Utrecht and Rietveld Schroderhuis
Just 30 minutes from Amsterdam lies Utrecht, a free-spirited university city known for its old buildings as well as modern architecture (namely that of Gerrit Rietveld), the Dom Tower–the highest tower in The Netherlands, and Oudegracht–a picturesque canal where everyone sits on terraces drinking, gossiping, and enjoying a 3 Euro Mario pizza or broodje.
Gerrit Rietveld was a furniture maker and architect who was part of the de Stijl design movement that sought to achieve simplicity and aesthetic balance by abstraction of color to primary colors, red, blue, and yellow, and primary values white, black, and grey. Rectangular forms and the intersection of vertical and horizontal lines were used to allow each plane to exist spatially independent of one another.
A small-town local Dutch guy by the name of Gerrit Rietveld transformed the scope and meaning of architecture in 1924 with the revolutionary and ‘weird’ house that he designed and built for Truus Schroder and her three children.
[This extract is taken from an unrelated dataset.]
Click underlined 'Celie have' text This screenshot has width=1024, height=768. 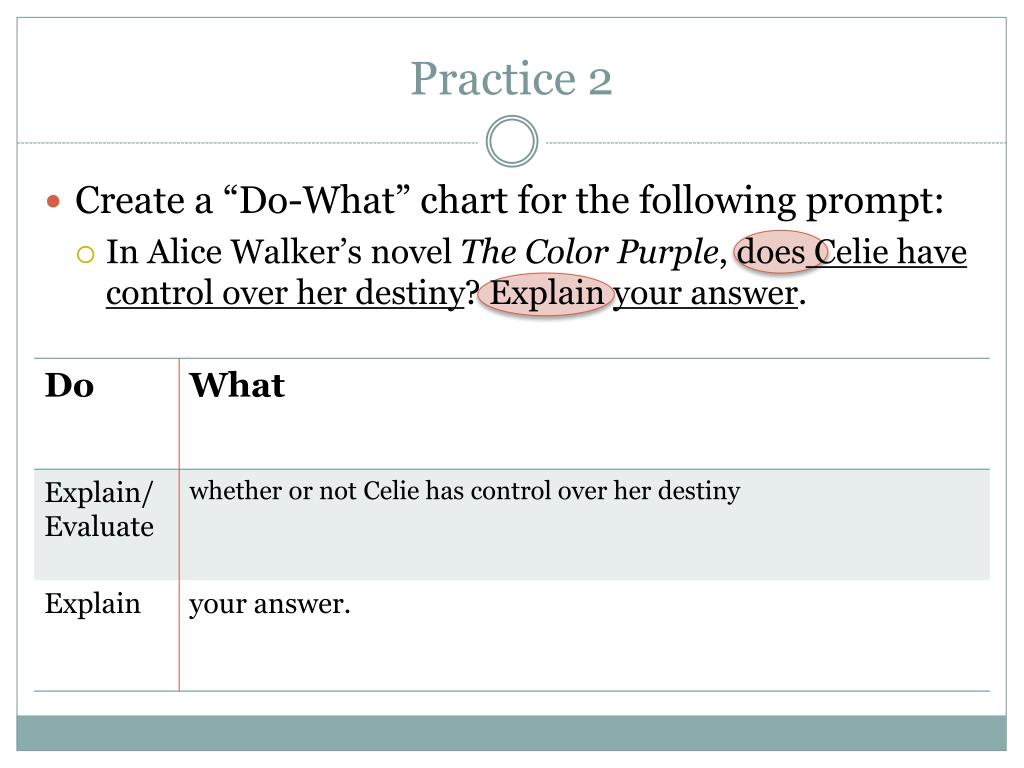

Described at the time of its building as “hyper modern”, the Rietveld Schroderhuis, which is now a UNESCO monument, was an exercise in problem solving and using space to the utmost efficiency and practicality. From the outside, the house just looks like a box, but touring the inside I got to see just how out of the box Rietveld was in his conceptualization and execution of the house.
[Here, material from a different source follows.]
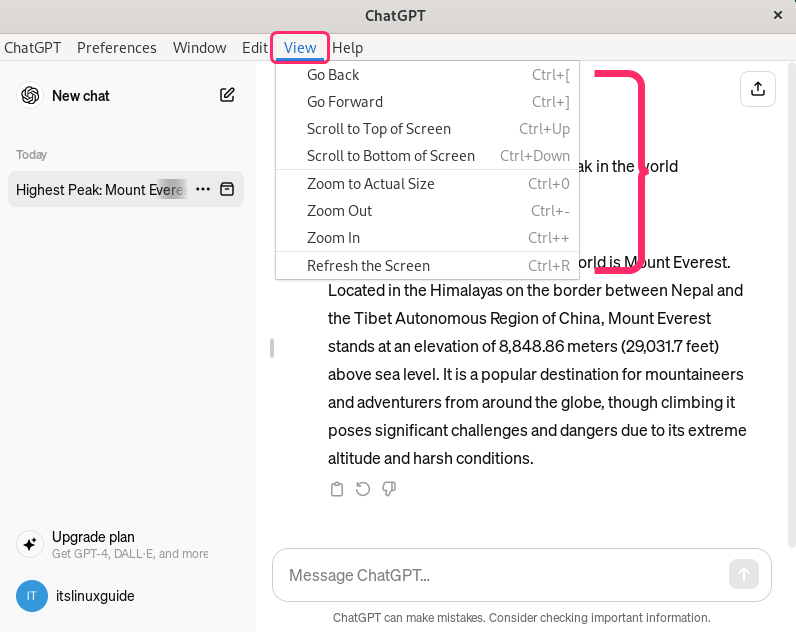Viewport: 796px width, 632px height.
Task: Open the three-dot options for Highest Peak chat
Action: click(x=203, y=189)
Open space and light were critical to both Rietveld’s work and to Schroder’s sensibilities, and Ms. Schroder played a huge role in the planning of the house, asking Rietveld something along the lines of “Can I have a house that doesn’t have walls, but can have walls when I want them?” Together, they created an incredibly versatile and functional home with modular formations and changeable living spaces for different times of the day–communal family living by day, private bedrooms by night.
Not unlike an amoeba changing shape and form right before your eyes, I watched sliding walls disappear and transform the 3 “bedrooms” and “dining area” of the upper floor into one large, communal, family living space, “beds” transformed into sitting benches, and huge glass windows opened to merge the outside with the inside, completely eliminating any sort of delineation between the two and bringing in an enormous amount of light, air, and space into what appears to be a very small and cramped house. With all of the windows of the upper floor’s main living space opened, the ceiling, white, seemed as if to float from the walls, also painted white. This effect is further accentuated by a narrow strip of black paint between the ceiling and the walls.
Just watch the video: http://centraalmuseum.nl/en/visit/locations/rietveld-schroder-house/
At the time, most houses had the main living/family space on the bottom floor. Truus Schroder felt more free when elevated from the ground floor, so Rietveld borrowed the idea of the speakerphone from the navy in order to allow communication between the various grocery boys (the milk guy, the bread guy, the meat guy, the fish guy, etc) dropping off goods on the bottom floor self-service window and Ms. Schroder. And Rietveld thought, if it worked for the navy to communicate between the different levels in a ship, why not in a house?